"Our event today is a vigil to mourn the lives lost and to make a push to bring awareness that we need a cease-fire right now," said Yazun Issawi, a sophomore from Canton, Ohio, who is in Kent State's computer information systems program. Issawi is the vice president of student organization Kent State's Students for Justice in Palestine.
Students for Justice in Palestine held the candlelight vigil on Nov. 9. The group distributed candles to anyone who wanted to participate. Transfer sophomore Finch G'afurbekov is an environmental studies major from Kent. They are also vice president of the student organization Disabled Students Society. Thursday was the group's regular meeting night and some of its members decided to attend the vigil together.
"It's important to me personally because as an American, it feels like there's not much that we can do from where we are," said G'afurbekov. "We can send aid, but a lot of it doesn't reach Gaza, and so the most that we can do is show them support, and that support does reach them. They do see people supporting them, and so I want them to see that."
The vigil included the reading of about 100 of the names of the more than 10,000 men, women and many children who have perished in the conflict. One of the volunteers reading the names could not hold back her tears. There was also a moment of silence to honor the deceased and speeches from members of Students for Justice in Palestine.
Some of the more than 50 people assembled used red markers to write victims' names on their arms. Parents in Palestine do this with their children so that if they are killed, their bodies may be more easily identified in the aftermath of an attack.

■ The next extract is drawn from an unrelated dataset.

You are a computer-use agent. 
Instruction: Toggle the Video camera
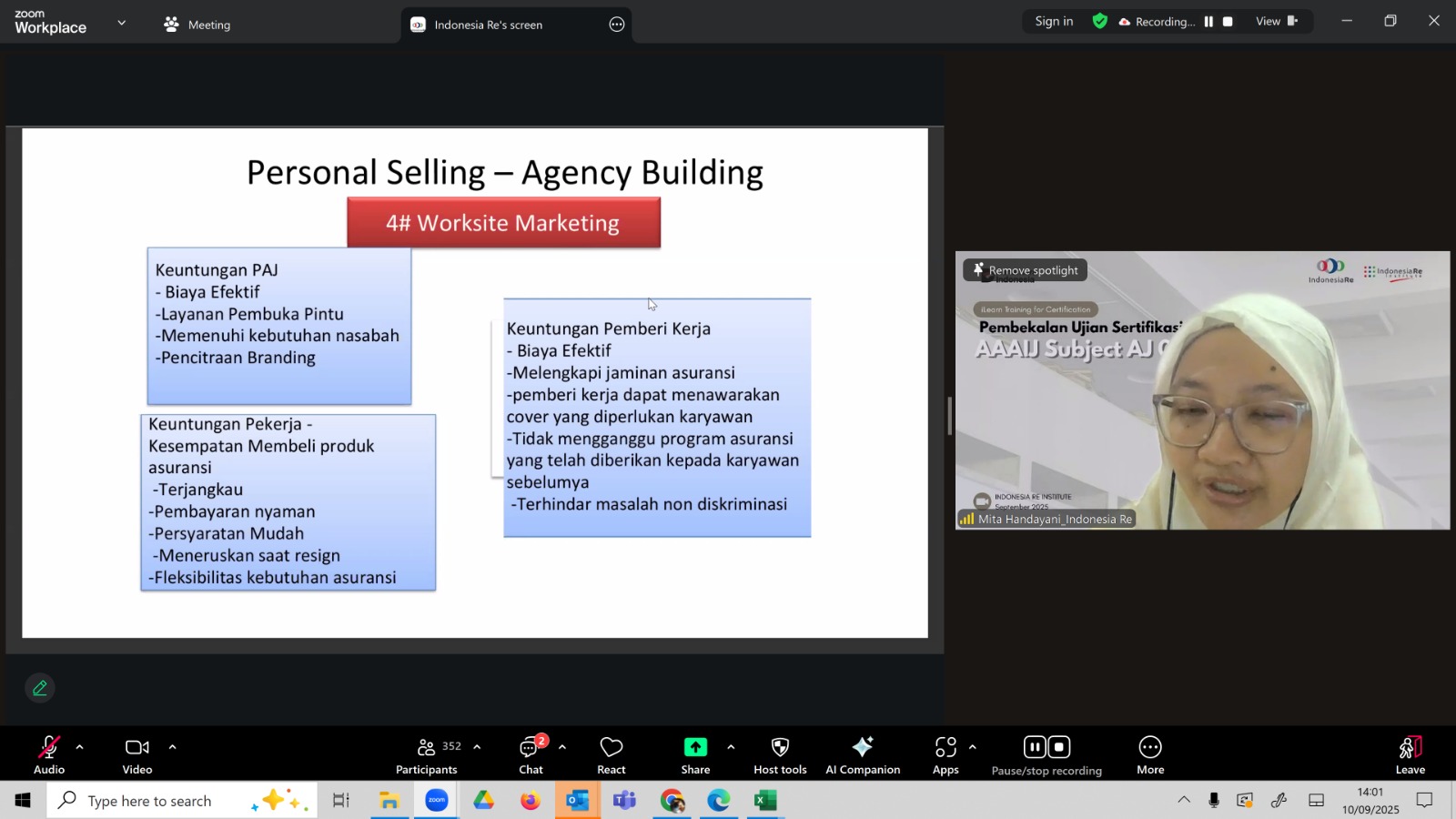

Yaseen Shaikh is a senior computer science major from Cleveland, Ohio. He is the president of Students for Justice in Palestine. He said that there is fear within Muslim and Arab communities and that some people feel marginalized, even unsafe, as there has been a spike in hate crimes across the country.
"So part of our purpose here at this vigil is to help show them that they are safe here, that they are welcome, and that their lives matter too," he said.